DATA EXCERPTS >>
________________________________________

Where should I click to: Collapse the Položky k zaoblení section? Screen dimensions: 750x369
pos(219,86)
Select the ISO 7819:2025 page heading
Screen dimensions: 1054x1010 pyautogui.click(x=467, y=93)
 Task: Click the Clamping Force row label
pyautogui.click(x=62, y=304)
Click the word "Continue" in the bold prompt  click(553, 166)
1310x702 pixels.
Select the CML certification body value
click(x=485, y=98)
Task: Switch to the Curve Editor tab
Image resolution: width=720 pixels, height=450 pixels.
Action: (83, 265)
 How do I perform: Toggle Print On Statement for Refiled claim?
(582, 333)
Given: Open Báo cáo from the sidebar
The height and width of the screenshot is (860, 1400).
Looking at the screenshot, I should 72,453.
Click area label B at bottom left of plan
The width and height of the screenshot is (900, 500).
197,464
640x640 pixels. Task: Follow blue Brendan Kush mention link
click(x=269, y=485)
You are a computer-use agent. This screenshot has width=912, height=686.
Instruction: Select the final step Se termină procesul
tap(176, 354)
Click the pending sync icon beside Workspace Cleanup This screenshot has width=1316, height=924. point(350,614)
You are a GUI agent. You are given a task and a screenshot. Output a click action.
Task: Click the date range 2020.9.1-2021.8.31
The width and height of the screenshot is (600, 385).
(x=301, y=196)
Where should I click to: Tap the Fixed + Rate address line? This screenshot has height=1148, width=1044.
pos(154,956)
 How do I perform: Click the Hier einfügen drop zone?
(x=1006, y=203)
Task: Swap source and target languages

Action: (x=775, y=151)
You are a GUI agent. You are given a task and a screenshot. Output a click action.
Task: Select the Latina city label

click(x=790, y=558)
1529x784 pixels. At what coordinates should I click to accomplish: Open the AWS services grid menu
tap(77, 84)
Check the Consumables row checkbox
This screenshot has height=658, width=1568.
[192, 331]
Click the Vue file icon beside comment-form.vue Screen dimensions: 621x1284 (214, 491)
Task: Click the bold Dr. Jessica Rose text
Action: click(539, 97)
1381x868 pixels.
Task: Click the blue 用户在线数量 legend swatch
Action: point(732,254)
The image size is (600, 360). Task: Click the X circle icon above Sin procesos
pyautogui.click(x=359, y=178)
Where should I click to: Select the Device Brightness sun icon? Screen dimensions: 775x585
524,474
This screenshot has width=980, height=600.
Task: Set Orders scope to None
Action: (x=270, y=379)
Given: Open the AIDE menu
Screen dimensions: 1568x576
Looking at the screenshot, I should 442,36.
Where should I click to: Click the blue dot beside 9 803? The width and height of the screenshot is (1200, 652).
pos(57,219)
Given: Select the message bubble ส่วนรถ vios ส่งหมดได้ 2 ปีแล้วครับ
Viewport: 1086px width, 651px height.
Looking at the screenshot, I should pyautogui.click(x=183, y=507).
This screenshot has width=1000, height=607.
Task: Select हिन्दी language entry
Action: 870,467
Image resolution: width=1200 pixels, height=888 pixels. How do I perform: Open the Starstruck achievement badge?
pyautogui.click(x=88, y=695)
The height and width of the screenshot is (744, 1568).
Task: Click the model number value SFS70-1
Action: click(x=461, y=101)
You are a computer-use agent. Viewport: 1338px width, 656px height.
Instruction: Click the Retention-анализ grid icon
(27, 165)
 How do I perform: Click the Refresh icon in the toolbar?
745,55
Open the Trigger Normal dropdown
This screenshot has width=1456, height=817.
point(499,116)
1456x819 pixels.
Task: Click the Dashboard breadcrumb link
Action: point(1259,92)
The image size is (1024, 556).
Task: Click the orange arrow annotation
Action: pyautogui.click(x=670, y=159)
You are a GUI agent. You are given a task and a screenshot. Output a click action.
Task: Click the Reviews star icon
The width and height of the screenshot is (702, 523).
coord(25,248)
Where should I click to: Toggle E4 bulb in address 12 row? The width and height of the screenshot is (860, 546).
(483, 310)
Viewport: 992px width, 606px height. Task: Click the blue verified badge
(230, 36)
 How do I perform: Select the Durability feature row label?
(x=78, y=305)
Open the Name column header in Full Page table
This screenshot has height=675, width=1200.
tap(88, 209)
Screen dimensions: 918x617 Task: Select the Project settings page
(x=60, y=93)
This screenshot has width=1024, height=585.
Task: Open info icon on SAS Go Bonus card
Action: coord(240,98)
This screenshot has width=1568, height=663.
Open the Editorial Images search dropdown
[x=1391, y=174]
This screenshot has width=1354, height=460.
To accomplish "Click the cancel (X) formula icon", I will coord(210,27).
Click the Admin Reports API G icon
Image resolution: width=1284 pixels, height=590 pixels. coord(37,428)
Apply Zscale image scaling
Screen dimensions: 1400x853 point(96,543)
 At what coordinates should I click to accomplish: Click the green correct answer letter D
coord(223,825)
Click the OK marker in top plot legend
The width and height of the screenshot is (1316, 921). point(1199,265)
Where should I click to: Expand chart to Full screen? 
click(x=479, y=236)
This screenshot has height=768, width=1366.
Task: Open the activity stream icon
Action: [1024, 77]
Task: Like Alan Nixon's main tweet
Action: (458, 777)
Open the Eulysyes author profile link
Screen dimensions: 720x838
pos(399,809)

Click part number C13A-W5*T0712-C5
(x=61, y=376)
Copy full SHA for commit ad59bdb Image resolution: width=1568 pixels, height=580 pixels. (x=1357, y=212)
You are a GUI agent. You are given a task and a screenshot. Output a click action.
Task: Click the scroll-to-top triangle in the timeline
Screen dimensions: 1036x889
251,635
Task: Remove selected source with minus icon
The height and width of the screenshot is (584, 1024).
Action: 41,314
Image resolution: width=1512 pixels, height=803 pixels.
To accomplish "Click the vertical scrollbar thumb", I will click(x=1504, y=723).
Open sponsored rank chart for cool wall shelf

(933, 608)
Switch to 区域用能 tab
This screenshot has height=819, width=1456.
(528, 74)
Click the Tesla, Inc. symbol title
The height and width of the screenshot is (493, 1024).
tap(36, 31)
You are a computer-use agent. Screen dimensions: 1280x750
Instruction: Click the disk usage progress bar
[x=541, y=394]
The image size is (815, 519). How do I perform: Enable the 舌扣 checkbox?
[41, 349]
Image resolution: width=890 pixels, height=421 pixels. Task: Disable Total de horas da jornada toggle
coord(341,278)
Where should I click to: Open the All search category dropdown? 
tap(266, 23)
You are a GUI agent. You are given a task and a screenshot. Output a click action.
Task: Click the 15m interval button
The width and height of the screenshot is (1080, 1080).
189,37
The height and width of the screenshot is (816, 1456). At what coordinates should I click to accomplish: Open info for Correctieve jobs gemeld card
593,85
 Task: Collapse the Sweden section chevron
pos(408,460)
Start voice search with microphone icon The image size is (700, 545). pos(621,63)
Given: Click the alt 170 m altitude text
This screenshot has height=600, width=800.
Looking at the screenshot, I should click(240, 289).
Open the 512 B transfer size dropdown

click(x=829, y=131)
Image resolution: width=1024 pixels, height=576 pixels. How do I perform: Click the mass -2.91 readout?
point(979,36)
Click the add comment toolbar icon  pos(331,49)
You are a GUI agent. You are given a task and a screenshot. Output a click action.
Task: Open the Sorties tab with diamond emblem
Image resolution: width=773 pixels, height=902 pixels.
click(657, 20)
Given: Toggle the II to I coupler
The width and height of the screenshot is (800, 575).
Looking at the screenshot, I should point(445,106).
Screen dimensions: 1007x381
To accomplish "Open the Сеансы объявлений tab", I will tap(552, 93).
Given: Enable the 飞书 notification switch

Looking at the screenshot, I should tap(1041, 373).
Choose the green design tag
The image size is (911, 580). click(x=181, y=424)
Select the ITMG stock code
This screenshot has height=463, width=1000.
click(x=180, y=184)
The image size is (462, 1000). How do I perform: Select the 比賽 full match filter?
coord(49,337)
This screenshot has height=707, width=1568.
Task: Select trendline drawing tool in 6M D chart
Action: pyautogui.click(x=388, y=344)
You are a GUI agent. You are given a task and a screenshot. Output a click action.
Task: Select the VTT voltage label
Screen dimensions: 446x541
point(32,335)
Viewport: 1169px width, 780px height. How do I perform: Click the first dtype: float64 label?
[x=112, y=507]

________________________________________

EXERCISE REQUIREMENTS >> Tally the lines in this data that hold the word "computer" and state only the count.

RESULT BELOW >> 3